Born into a peasant family in Brazi, Prahova County, he attended primary school in his native village, followed by high school at Ploiești. Between 1918 and 1920, he worked as a schoolteacher in Pantazi, in his native county. In 1921, he was a laboratory assistant at the refinery in Câmpina, and was subsequently employed by Concordia-Electrica company. From 1945 until his death, he headed the electrotechnical school in Câmpina. Together with Geo Bogza, he began the local surrealist movement. Inspired by the latter's magazine Urmuz, he founded and edited three more: Câmpina (1927-1929), Prahova (1930) and Strada (1932-1936). His first poetry was published in Ploieștii literari in 1921; his first book was the 1932 Epode. His two other volumes were Standard, poeme de petrol și energie (1934) and Întâlnire cu pasărea Phoenix (1947).

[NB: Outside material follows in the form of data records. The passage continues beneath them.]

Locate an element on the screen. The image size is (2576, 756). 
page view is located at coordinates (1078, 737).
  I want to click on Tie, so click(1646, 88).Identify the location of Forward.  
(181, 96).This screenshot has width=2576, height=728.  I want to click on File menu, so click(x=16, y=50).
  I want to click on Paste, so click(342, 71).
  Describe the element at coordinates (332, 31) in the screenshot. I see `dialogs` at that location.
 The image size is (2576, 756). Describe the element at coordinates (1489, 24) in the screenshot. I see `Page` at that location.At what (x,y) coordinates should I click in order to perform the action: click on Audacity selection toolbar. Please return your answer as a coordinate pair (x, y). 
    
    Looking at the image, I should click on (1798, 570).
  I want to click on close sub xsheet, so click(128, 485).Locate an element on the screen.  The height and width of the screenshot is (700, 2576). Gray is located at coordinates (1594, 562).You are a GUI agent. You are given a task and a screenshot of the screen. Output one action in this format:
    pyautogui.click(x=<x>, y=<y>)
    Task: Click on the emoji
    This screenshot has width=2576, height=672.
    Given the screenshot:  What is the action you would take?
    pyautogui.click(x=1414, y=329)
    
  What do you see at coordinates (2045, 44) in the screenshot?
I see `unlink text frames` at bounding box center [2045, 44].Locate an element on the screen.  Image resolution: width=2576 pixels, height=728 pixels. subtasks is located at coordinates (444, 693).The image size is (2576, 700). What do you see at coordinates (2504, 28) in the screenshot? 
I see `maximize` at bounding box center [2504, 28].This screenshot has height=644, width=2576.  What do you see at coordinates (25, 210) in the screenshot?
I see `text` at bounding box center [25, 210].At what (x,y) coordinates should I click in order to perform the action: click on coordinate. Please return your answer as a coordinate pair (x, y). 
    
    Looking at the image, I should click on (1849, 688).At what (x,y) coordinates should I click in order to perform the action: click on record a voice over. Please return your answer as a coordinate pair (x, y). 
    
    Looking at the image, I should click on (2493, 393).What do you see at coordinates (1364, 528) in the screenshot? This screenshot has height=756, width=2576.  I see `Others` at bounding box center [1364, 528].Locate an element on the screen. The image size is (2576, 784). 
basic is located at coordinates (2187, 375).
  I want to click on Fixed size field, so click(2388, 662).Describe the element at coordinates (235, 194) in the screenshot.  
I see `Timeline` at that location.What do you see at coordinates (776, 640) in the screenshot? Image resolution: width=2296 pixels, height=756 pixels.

Magazines that published his work include Contimporanul, Universul literar, Izbânda, Viața literară, România Literară, Națiunea and Viața Românească. He left behind three volumes of poetry in manuscript form (Albastru – poeme de mare, Steaua Doftanei and Cheia Universală), a book of newspaper reports (Excursii) and a historical monograph of Câmpinei. His poems, replete with metaphors, were written in surrealist fashion.